Student loans are the lifeblood of the American system of higher education. Without a robust network of public and private lenders, millions of current college students would be unable to afford to finance their educational endeavors. Without a robust supply of bright graduates to fill entry-level government and corporate positions, the country would become less and less competitive on the global stage. Over time, this would have serious implications for the global balance of power and could reduce the relatively high standards of living that most Americans currently enjoy.
If you're currently receiving student loans to finance your education, you're probably wondering how to report these funds on your annual income tax return. After all, you probably receive several thousand dollars in loans over the course of each tax year. If you receive instruction at an expensive private institution, you may accrue annual loan disbursements in excess of $20,000. Although there is an upper limit to the dollar amount of the federally-backed loans to which you're entitled, you're free to take out as many private student loans as you wish.

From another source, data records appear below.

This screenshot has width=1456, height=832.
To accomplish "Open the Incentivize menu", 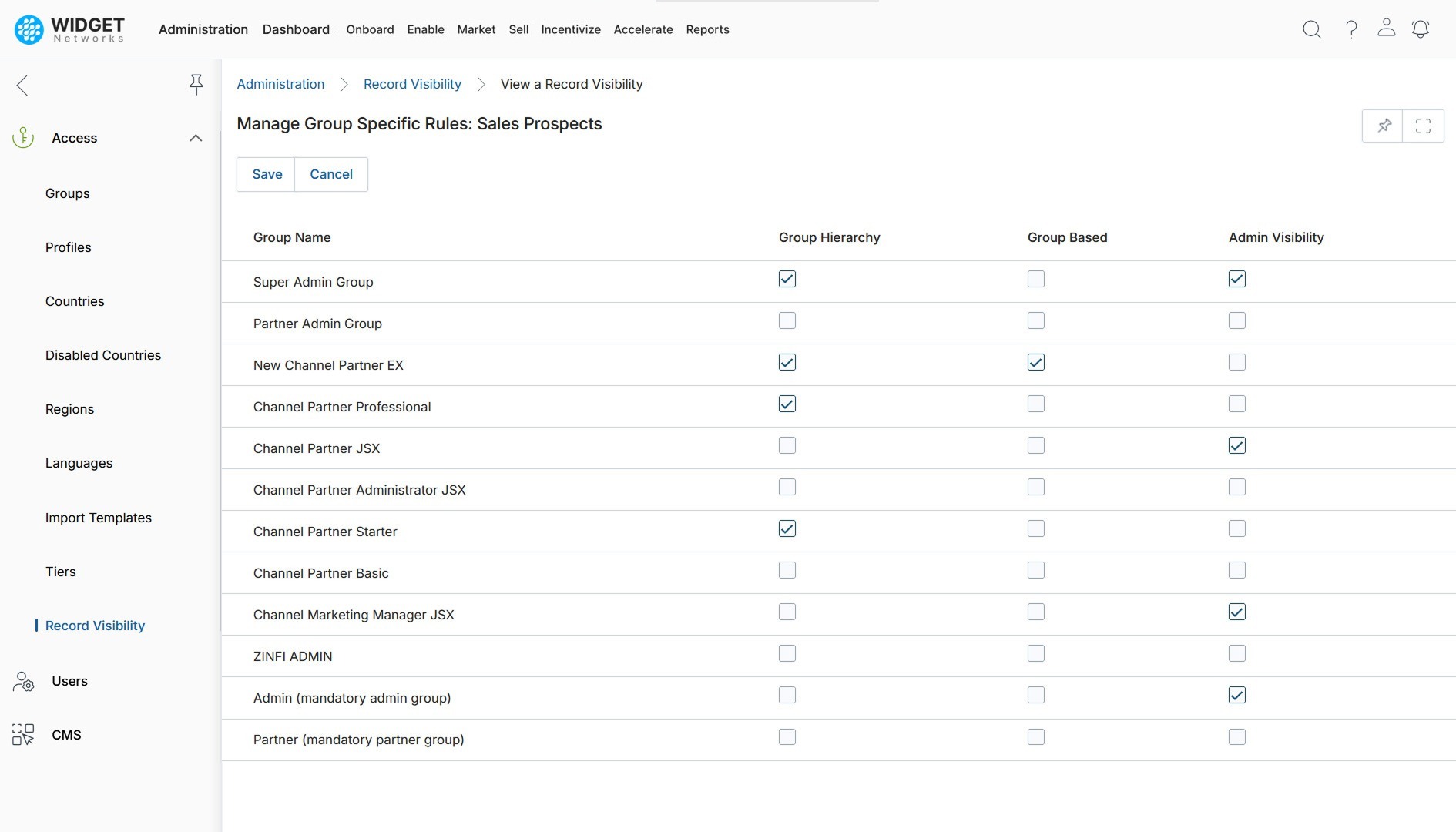I will tap(571, 29).
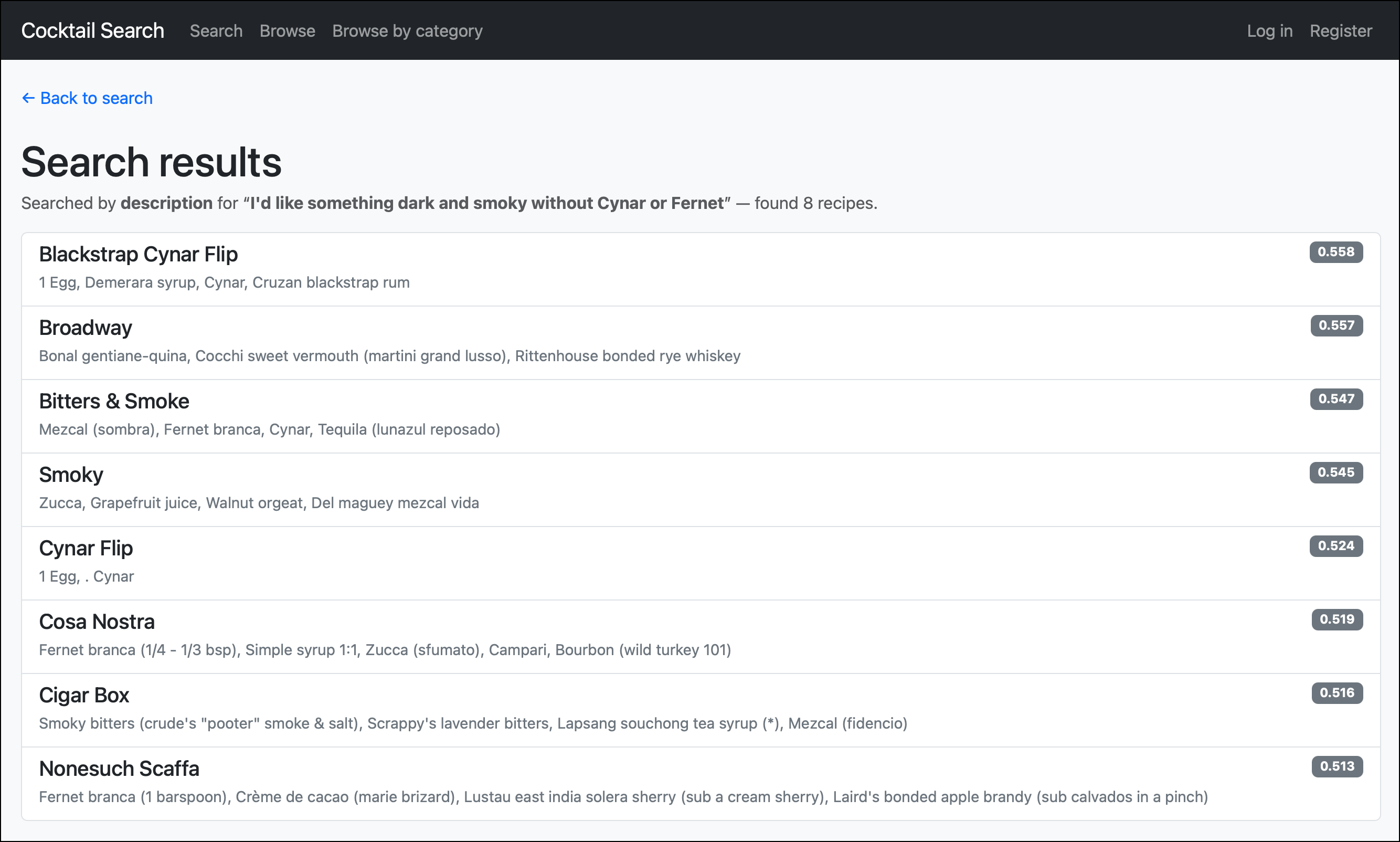This screenshot has height=842, width=1400.
Task: Open Browse by category page
Action: pyautogui.click(x=407, y=30)
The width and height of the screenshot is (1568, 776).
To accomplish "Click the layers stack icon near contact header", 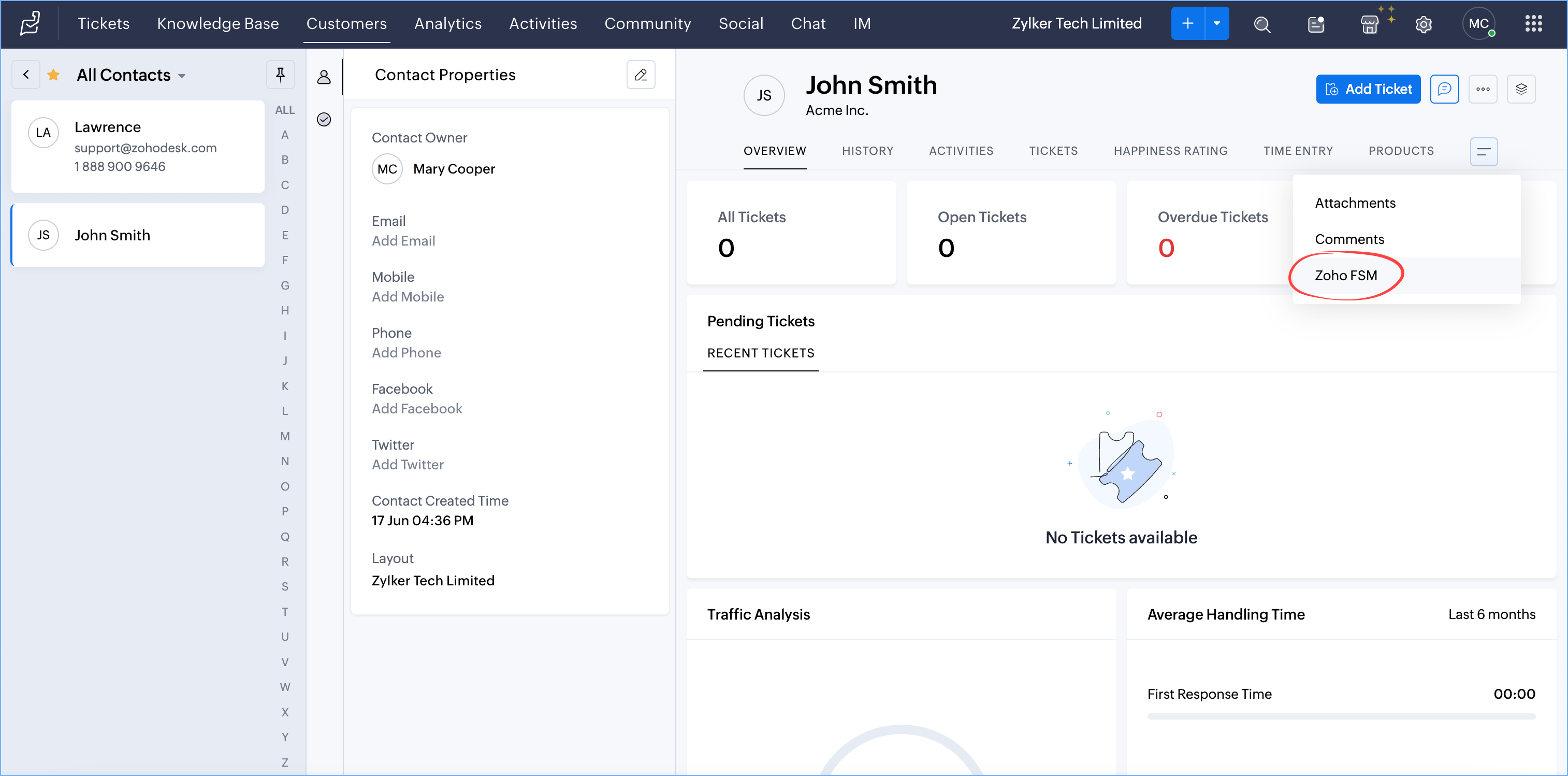I will pyautogui.click(x=1520, y=89).

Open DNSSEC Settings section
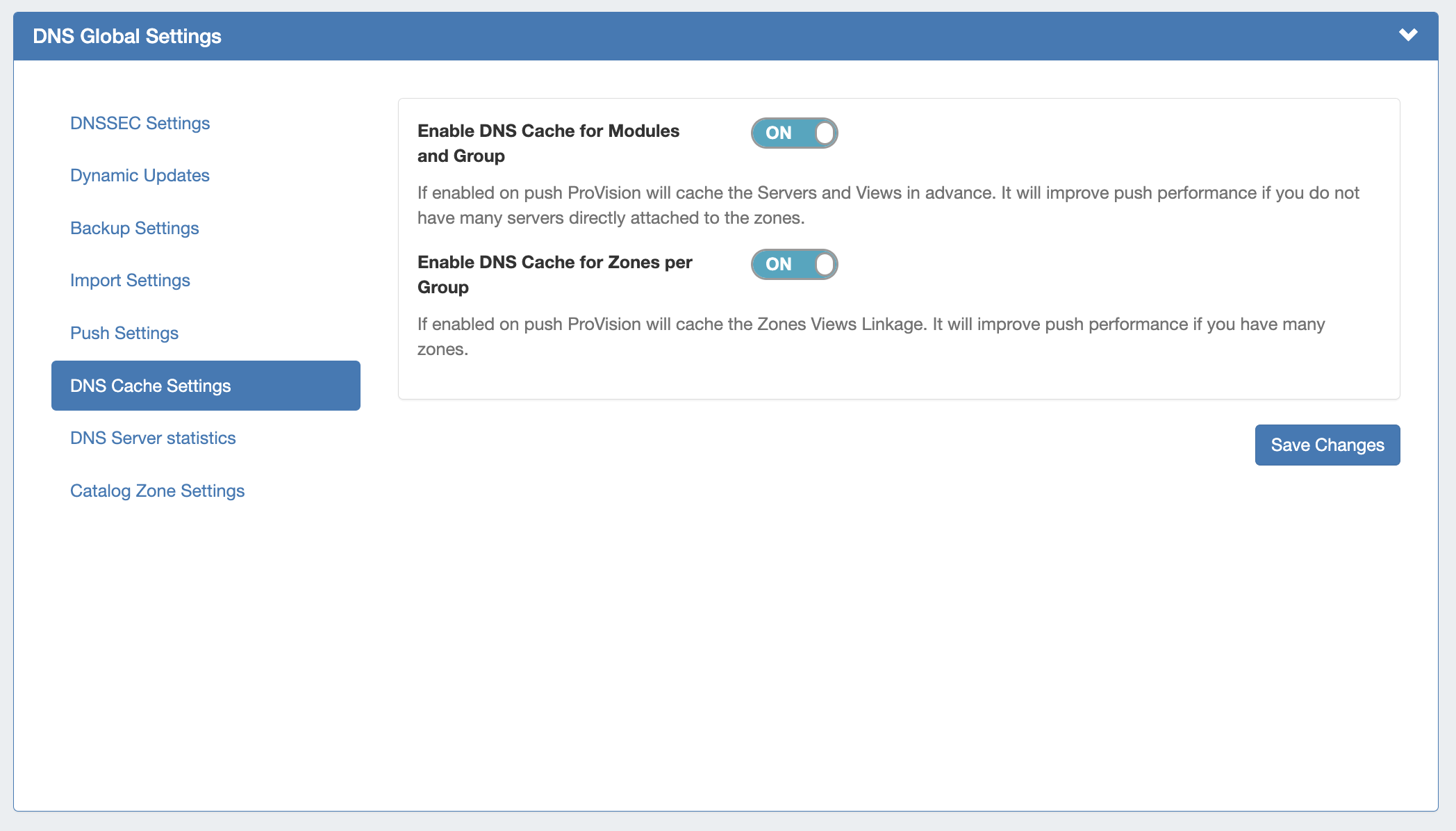coord(140,123)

Regardless of the size of your disbursements, you may not be required to report your student loan funds as taxable income. Before you file your taxes, you'll need to look over the "fine print" on each of your loans. Many of your loans may be earmarked for specific expenses like tuition, fees or housing costs. If your lender directly compensated your educational institution for any of these expenses, you'll almost certainly be able to avoid claiming this "income" on your tax return.
The reason for this is simple: Since you were prohibited from using the money for discretionary expenses, the IRS can't argue that you received it as income. Even if you received your loan funds in a personal account, you may be able to avoid claiming them as taxable income. You can safely ignore any "restricted" funds that must be used for textbooks or other school supplies. In order to leave these funds off of your tax return, you'll need to remain enrolled in school.
On the other hand, you must claim any stipends that you receive in lieu of regular salary payments. Although some stipends are technically loans designed to cover discretionary expenses, their use is not typically controlled by the terms of the loans to which they're attached. As such, they count as regular income. Likewise, graduate-level stipends that don't come attached to any student loans must be reported as regular income.